На фиг.4 - 1% агарозный гель, окрашенный бромидом этидиума, с результатами очистки ДНК из 10 мкл лизата клеток крови человека: с использованием 5 мкл (дорожка 1), 10 мкл (дорожка 2), 20 мкл (дорожка 3) и 40 мкл (дорожка 4) сорбента - водного золя монодисперсных частиц SiO₂ диаметром 300±10 нм; дорожки 5 и 6 - контрольные образцы, состоящие из 10 и 5 мкл соответственно лизата клеток человека до очистки; дорожки 7-10 - осадок сорбента, оставшийся после снятия с него ДНК, нанесенной в дорожки 1-4 соответственно.
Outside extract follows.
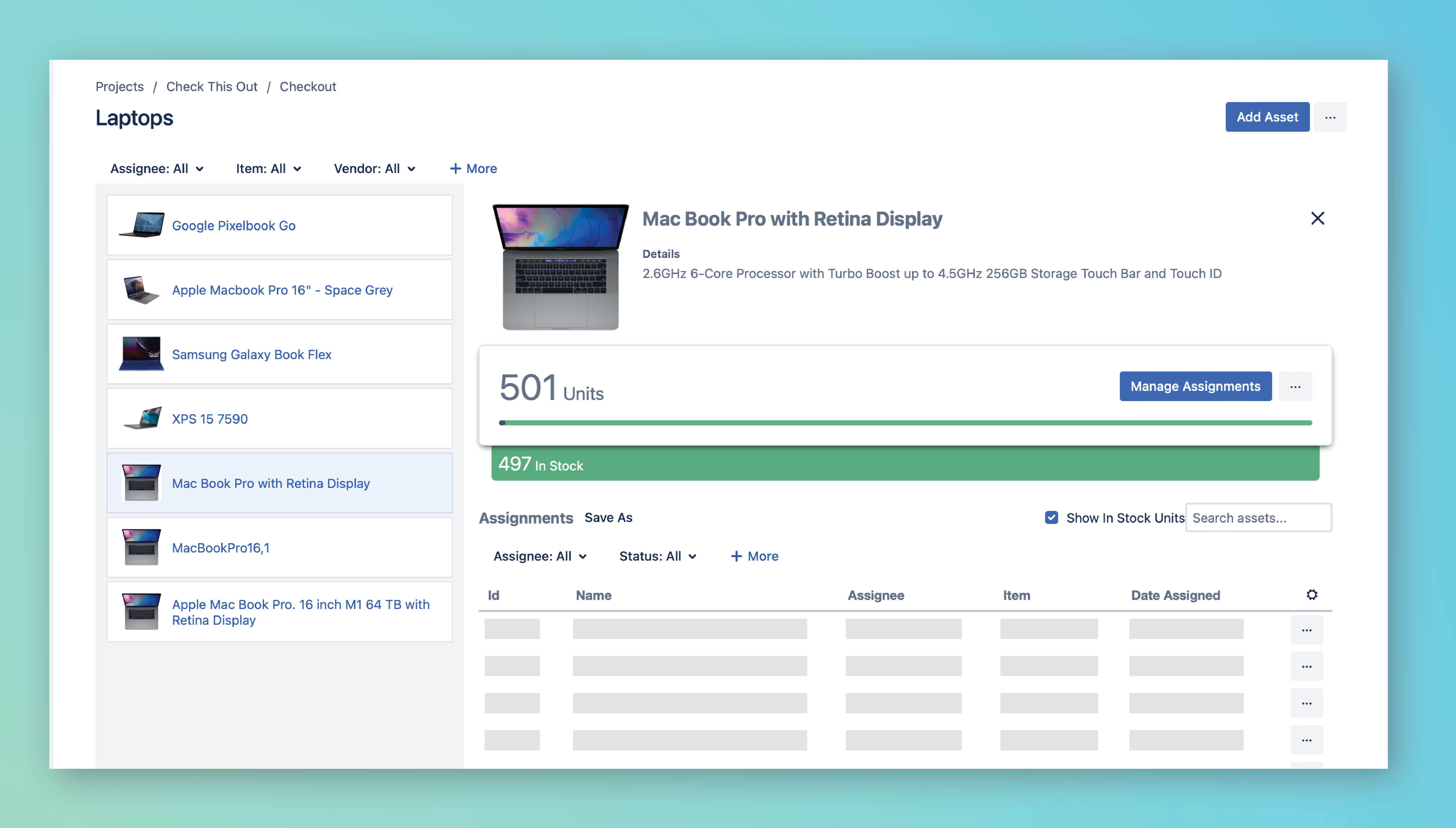Click the table column settings gear icon

point(1312,595)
В данном примере показано выделение ДНК с использованием сорбента - монодисперсных сферических частиц диоксида кремния размером 300±10 нм, с концентрацией 0,075 мг/мкл. В прототипе описано использование того же объема сорбента - полидисперсных частиц диоксида кремния размерами 1-200 мкм, с концентрацией ~1 мг/мкл. Таким образом, по сравнению с прототипом, количество используемого сорбента было уменьшено более чем в 10 раз.

Пример 2.

Очистка высокомолекулярной ДНК из клеток крови человека

Очистка ДНК осуществлялась по методу, описанному в примере 1. В качестве сорбента ДНК использовались монодисперсные сферические частицы SiO₂ в виде водного золя с размером 450±10 нм (в отличие от примера 1, где были использованы частицы с размером 300±10 нм). Осаждение частиц высокоскоростным центрифугированием в данном примере производилось в течение 10 секунд (в отличие от 25 сек в примере 1).

Источники информации

1. Методы генетической инженерии. Молекулярное клонирование: Пер. с англ. / Маниатис Т., Фрич Э., Сэмбрук Дж. - М.: Мир, 1984.
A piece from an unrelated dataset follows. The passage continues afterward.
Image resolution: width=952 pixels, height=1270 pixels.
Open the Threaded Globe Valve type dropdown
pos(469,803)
2. Boom R., Sol C.J.A., Salimans M.M.M., Jansen C.L., Wertheim-van Dillen P.M.E. and van der Noordaa J. // Journal of Clinical Microbiology. 1990. V.28. P.495-503.

3. Vogelstein В. and Gillespie D. // Proc. Natl. Acad. Sci. USA. 1979. V.76. P.615-619.
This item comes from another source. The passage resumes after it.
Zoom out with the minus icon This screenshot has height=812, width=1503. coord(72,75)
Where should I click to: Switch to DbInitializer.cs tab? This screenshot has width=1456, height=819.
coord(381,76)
4. Патент US 2008/0241044 A1.

5. Патент US 5945525.

6. Патент US 5234809.

7. Bogush G., Tracy М. and Zukoski С. // J. of Non-Crystalline Solids. 1988. V.104. P.95-106.

Способ выделения и очистки нуклеиновых кислот при помощи центрифугирования, включающий их адсорбцию в буферах с высокими концентрациями солей, промывку от примесей и элюцию в воде или низкосолевом буфере с использованием в качестве сорбента частиц диоксида кремния, отличающийся тем, что используют монодисперсные сферические частицы диоксида кремния с размерами 100-500 нм.